On Thu, Nov 08, 2001 at 10:46:30PM -0500, Glenn Maynard wrote:
> > > I don't think ListInfo should handle path-to-file argument. Anyway, it
> > > would have to list all parent directory to get the info.
> > 
> > It would have to list the parent to do this, yes (another reason for it
> > to be optional, at least at the API level).
> 
> Err, no, that's not right.  (Replying to mails first thing in the
> morning ...)  That's the reason for the two chdir()s: preventing
> extraneous LISTs (since chdir is much cheaper.)
> 
> Here's the API I'm thinking about: init with a path argument and a
> boolean "list directory entries instead of contents" flag.
> ...

I've implemented this. "glob -a cls *" works similarly to "ls *" in a
shell; so does "glob -a cls -d *".  FileCopyPeerCLS::Do is simpler, too.

There are a couple problems:

Easy one: "550 Not a directory." spams the output.  Any reason not to move
550 for CWD to 4?

Second, chdir results aren't cached, so it keeps doing the test chdirs
every time.  Of course, most chdir results shouldn't be cached; it's only
useful for this case.  Do you think we could use a more generalized cache?
Perhaps a simple CacheObject base class, containing a type and a virtual
destructor; allow searching for cached objects by name (path or whatever
is appropriate) and type.  (It'd mean using MI, but I don't think that's
a problem.)

Third, "glob -a cls *" is slow for large directories: cls has to
re-parse the directory for each file.  This is another incentive to have
generalized caching: we could cache FileSets, too.  We could also cache
FileSets inside LsCache explicitely, alongside ls text, but that's a hack.

Currently, the output of the above command isn't very good: it makes a
separate column set for each file and directory.  I'm going to make this
operate like GNU ls (group files into one set, and one for each directory).
This can't be done until the above two are fixed, however; it'd be too slow.

Not going to bother you with a patch until I work out these issues, since
it's not useful yet.  (I've attached the class source, if you want to look
at it; don't drop it in yet, though.)

cls -d dir/ does work, too.  (The only exception is "cls -d ."; it
doesn't try to get to the parent path to get that; I might make it do
that, though it won't always work.  MLSD could deal with this cleanly,
but nobody implements that ...)

Since there are a lot of ways the caching could be worked out, I won't try
implementing anything until you get back to me.

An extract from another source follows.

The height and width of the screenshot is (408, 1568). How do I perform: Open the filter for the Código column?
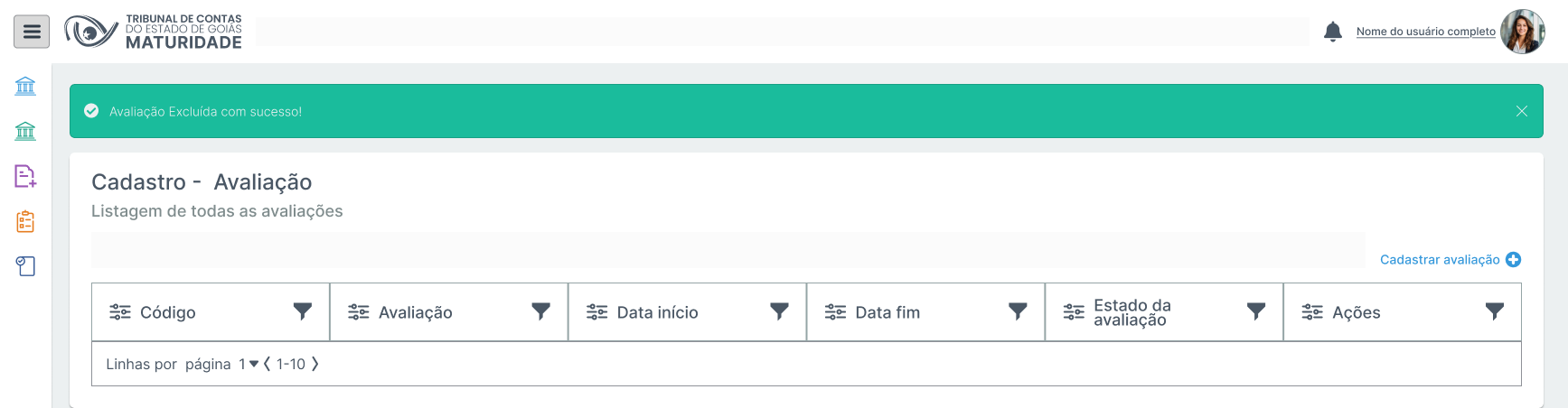point(303,311)
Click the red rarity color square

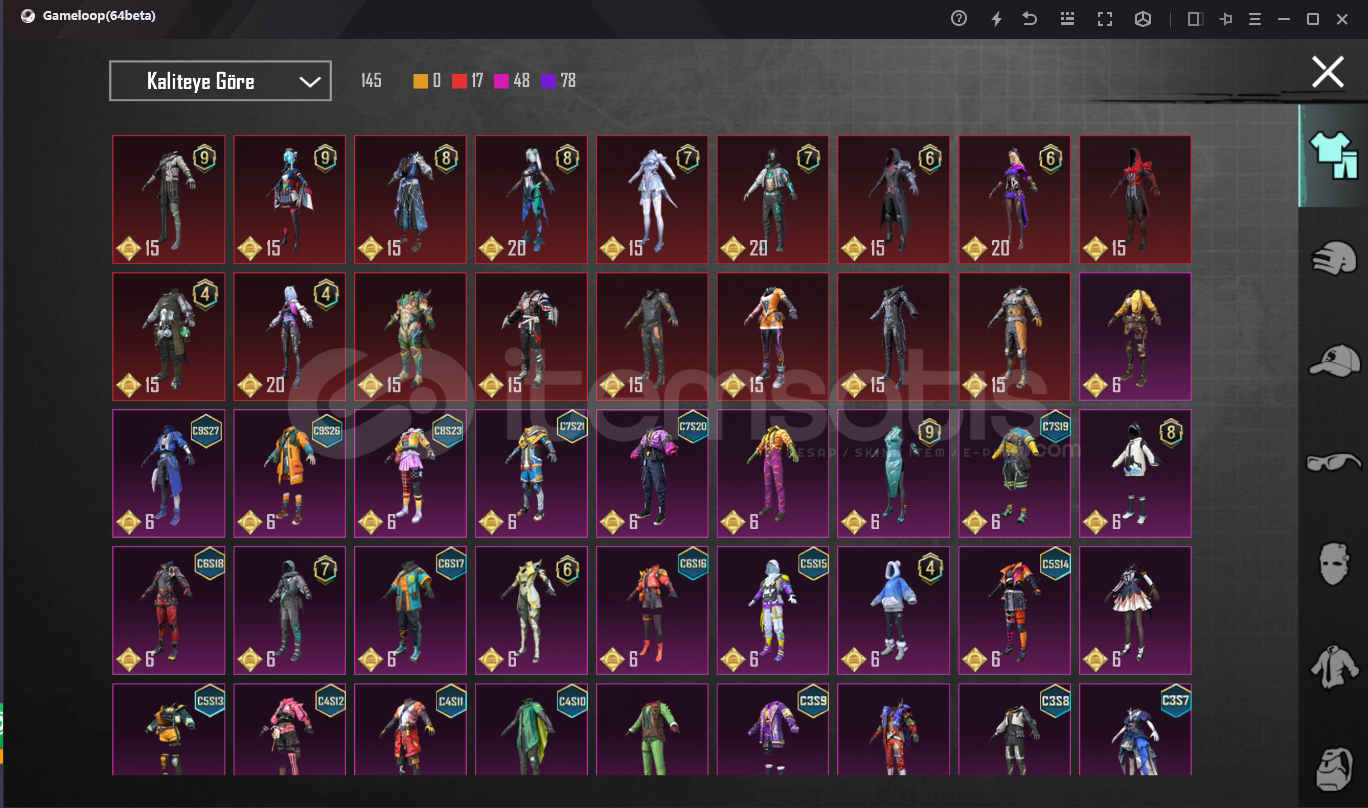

The only basic problem that I'm not sure how to fix: what if we know a
better way to do this?  Doing this at a lower level would allow
doing it different ways for different protocols.  However, it's
currently efficient (only one extra command; you'd need that no matter
how you did it) and the logic is already generic enough to work for both
FTP and HTTP, so we probably won't need that.